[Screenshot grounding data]
========

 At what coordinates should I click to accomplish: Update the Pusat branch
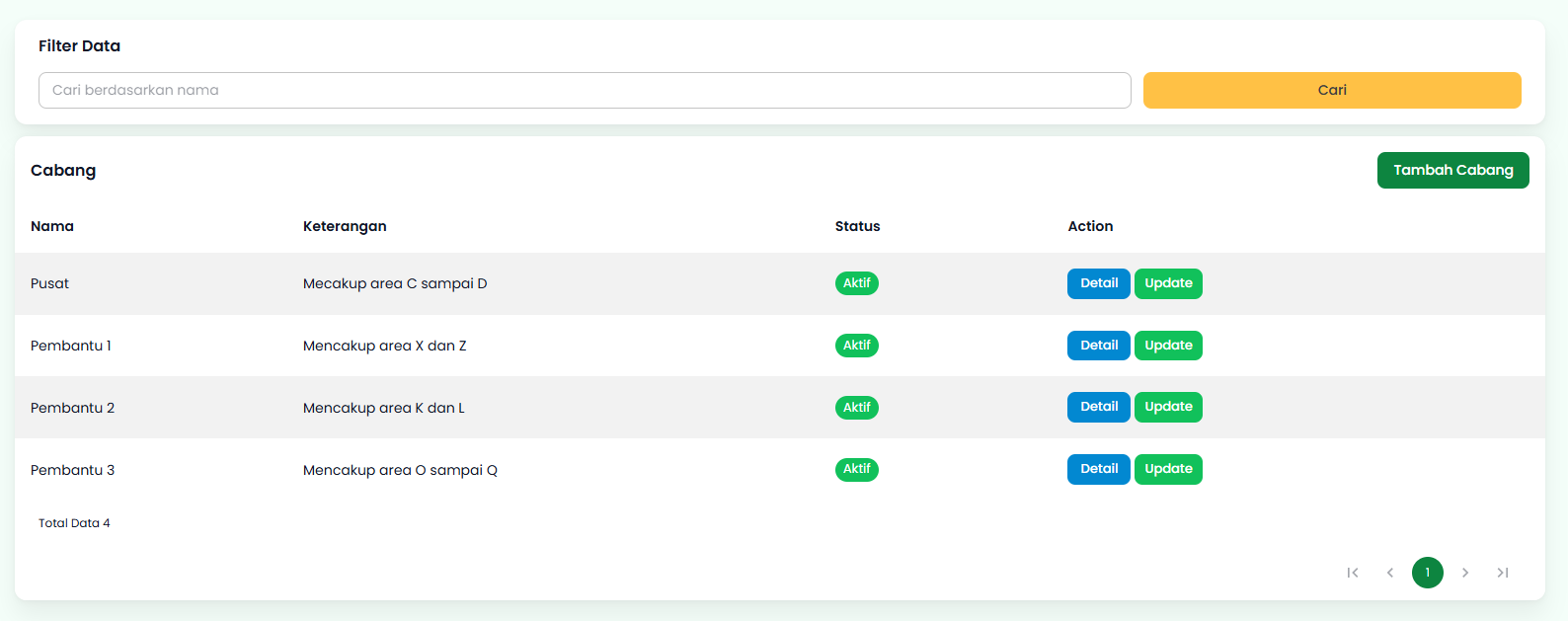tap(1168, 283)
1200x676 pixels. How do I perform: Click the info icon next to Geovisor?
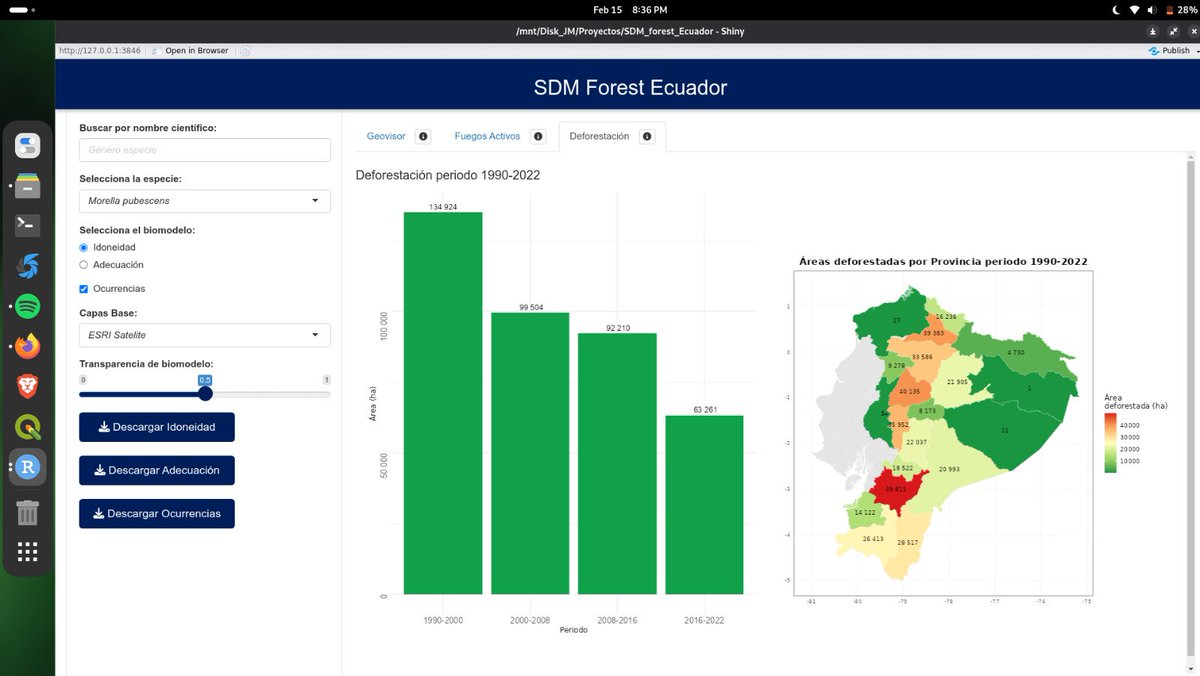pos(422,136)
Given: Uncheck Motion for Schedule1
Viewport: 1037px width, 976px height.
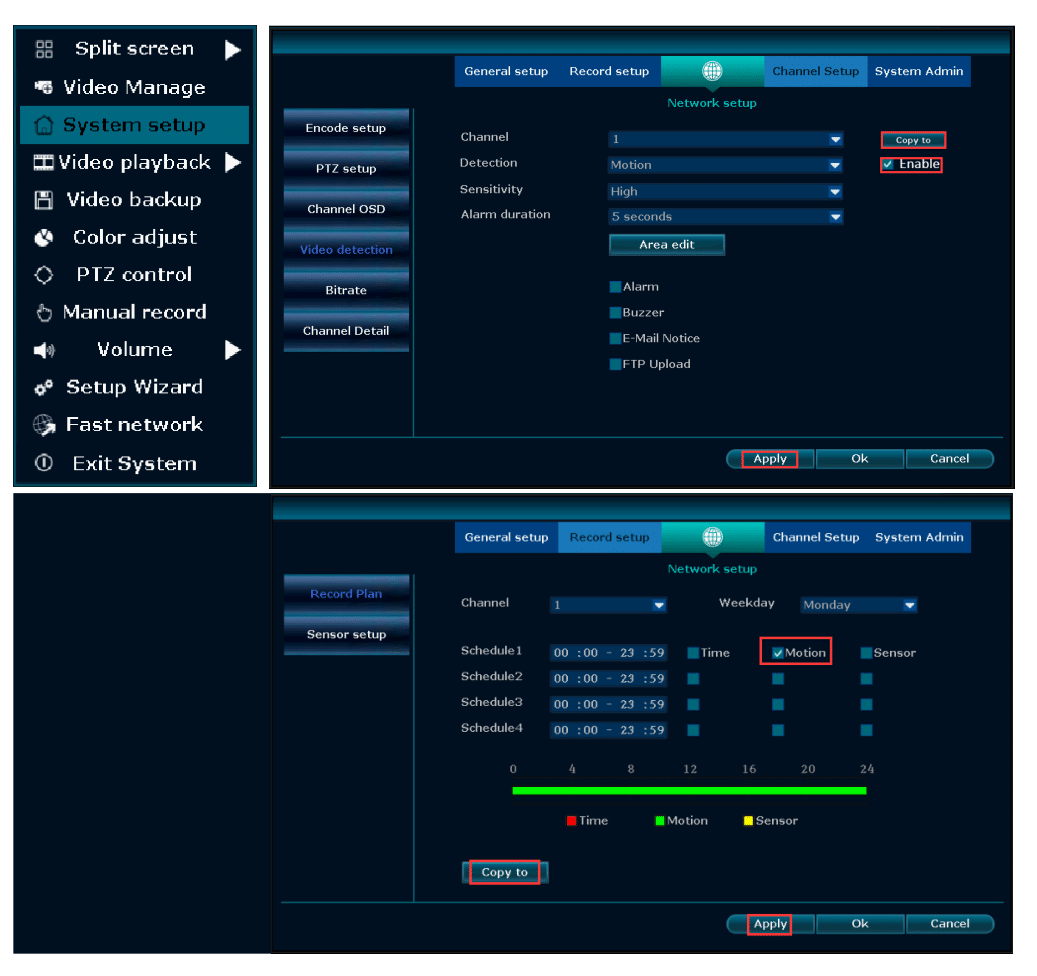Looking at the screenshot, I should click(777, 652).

========

**TASK TO CARRY OUT:** Verbatim repetition of the entries is required, excluding any pictures.

**RESPONSE:**
 At what coordinates should I click to accomplish: Update the Pusat branch
tap(1168, 283)
1200x676 pixels. How do I perform: Click the info icon next to Geovisor?
pos(422,136)
Given: Uncheck Motion for Schedule1
Viewport: 1037px width, 976px height.
Looking at the screenshot, I should click(777, 652).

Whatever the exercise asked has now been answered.